**TEXT SECTION**
Biochemical and Cellular Analysis of Human Variants of the DYT1 Dystonia Protein,TorsinA/TOR1A

Early‐onset dystonia is associated with the deletion of one of a pair of glutamic acid residues (c.904_906delGAG/c.907_909delGAG; p.Glu302del/Glu303del; ΔE 302/303) near the carboxyl‐terminus of torsinA, a member of the AAA⁺ protein family that localizes to the endoplasmic reticulum lumen and nuclear envelope. This deletion commonly underlies early‐onset DYT1 dystonia. While the role of the disease‐causing mutation, torsinAΔE, has been established through genetic association studies, it is much less clear whether other rare human variants of torsinA are pathogenic. Two missense variations have been described in single patients: R288Q (c.863G>A; p.Arg288Gln; R288Q) identified in a patient with onset of severe generalized dystonia and myoclonus since infancy and F205I (c.613T>A, p.Phe205Ile; F205I) in a psychiatric patient with late‐onset focal dystonia. In this study, we have undertaken a series of analyses comparing the biochemical and cellular effects of these rare variants to torsinAΔE and wild‐type (wt) torsinA to reveal whether there are common dysfunctional features. The results revealed that the variants, R288Q and F205I, are more similar in their properties to torsinAΔE protein than to torsinAwt. These findings provide functional evidence for the potential pathogenic nature of these rare sequence variants in the TOR1A gene, thus implicating these pathologies in the development of dystonia.

**YOUR GOAL**
In the text on torsinA variants, which missense variant was found in a psychiatric patient with late-onset focal dystonia?

**INFORMATION SHOWN**
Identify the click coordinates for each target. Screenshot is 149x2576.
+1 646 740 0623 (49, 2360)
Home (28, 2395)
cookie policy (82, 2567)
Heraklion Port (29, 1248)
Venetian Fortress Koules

**EXERCISE OUTPUT**
F205I (c.613T>A, p.Phe205Ile)